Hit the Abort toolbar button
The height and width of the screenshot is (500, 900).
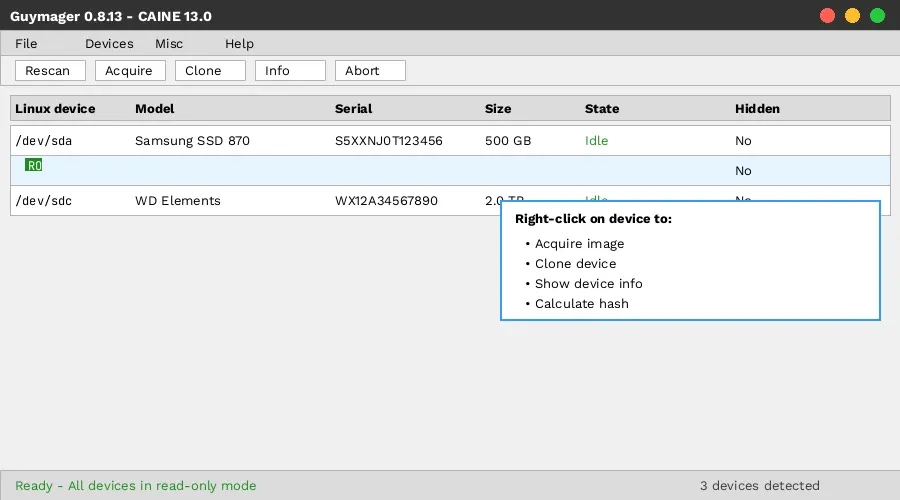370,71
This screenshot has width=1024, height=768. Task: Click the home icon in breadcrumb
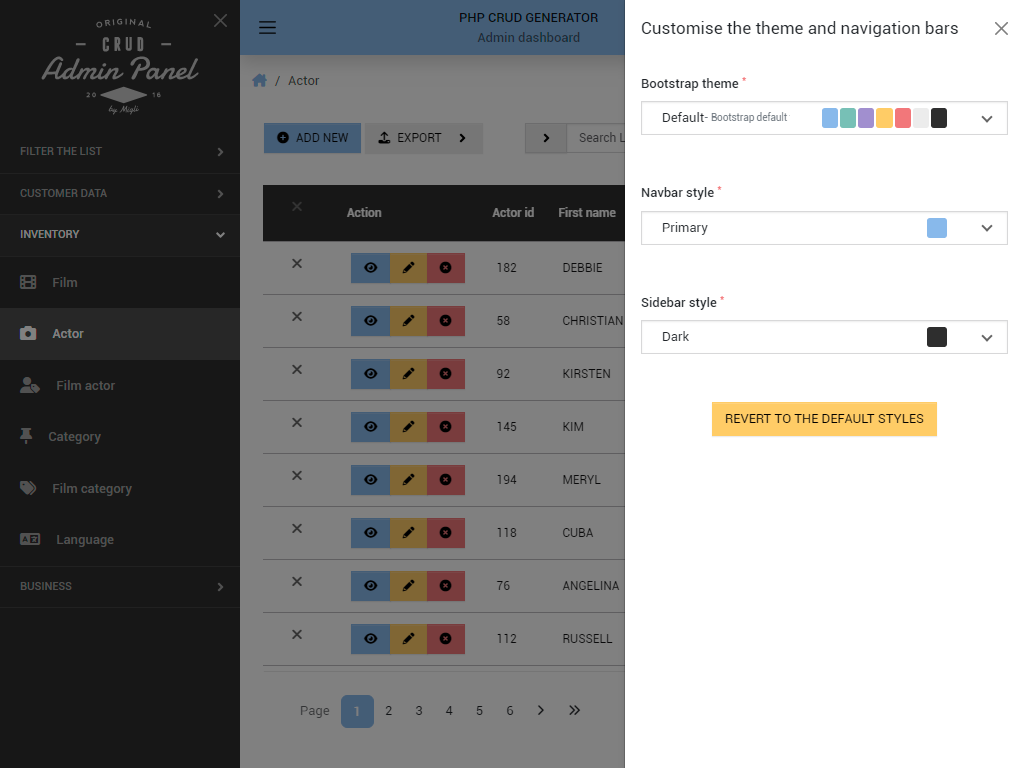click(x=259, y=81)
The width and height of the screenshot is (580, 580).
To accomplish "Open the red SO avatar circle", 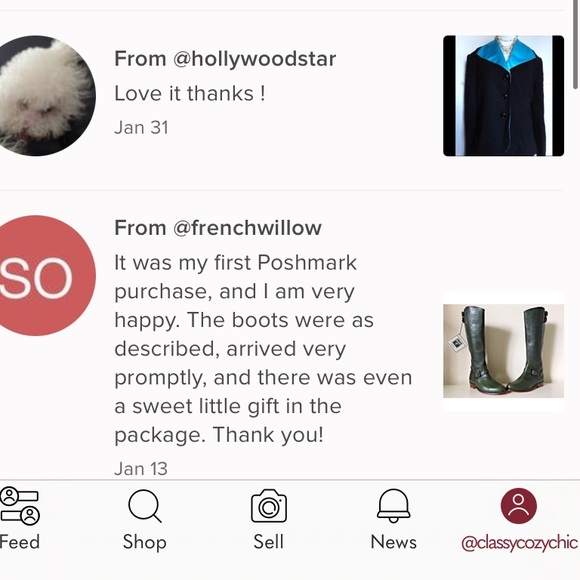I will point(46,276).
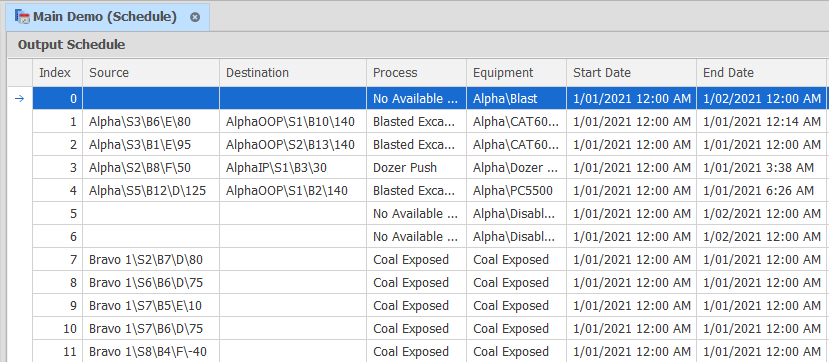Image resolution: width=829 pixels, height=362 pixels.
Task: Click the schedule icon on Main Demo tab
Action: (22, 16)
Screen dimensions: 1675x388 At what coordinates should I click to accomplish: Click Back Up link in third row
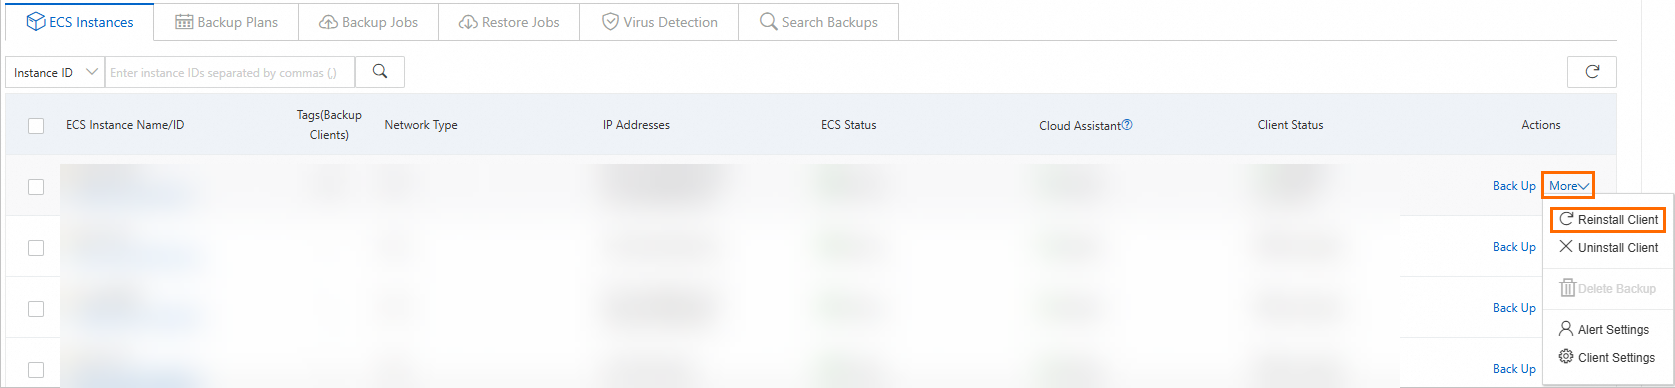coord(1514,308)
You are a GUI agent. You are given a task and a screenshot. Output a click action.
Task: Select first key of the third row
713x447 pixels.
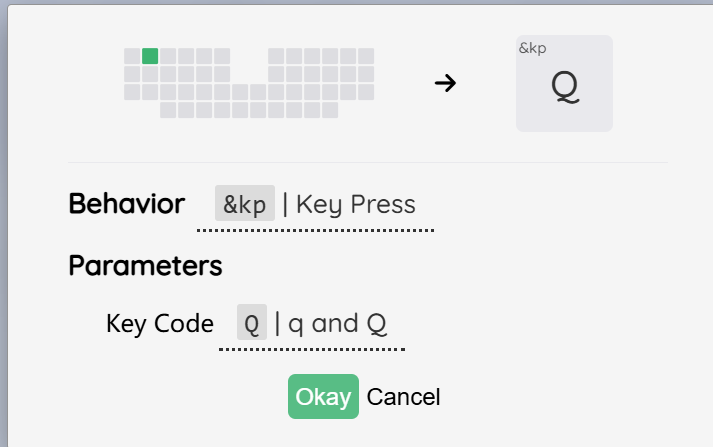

----------------------------------------

◆ **EXERCISE DETAILS**
Omit the pictures and please write out exactly the lines between the one containing "You are a GUI" and the last line of the entries, both included.

◆ **EXERCISE RESPONSE**
You are a GUI agent. You are given a task and a screenshot. Output a click action.
Task: Select first key of the third row
713x447 pixels.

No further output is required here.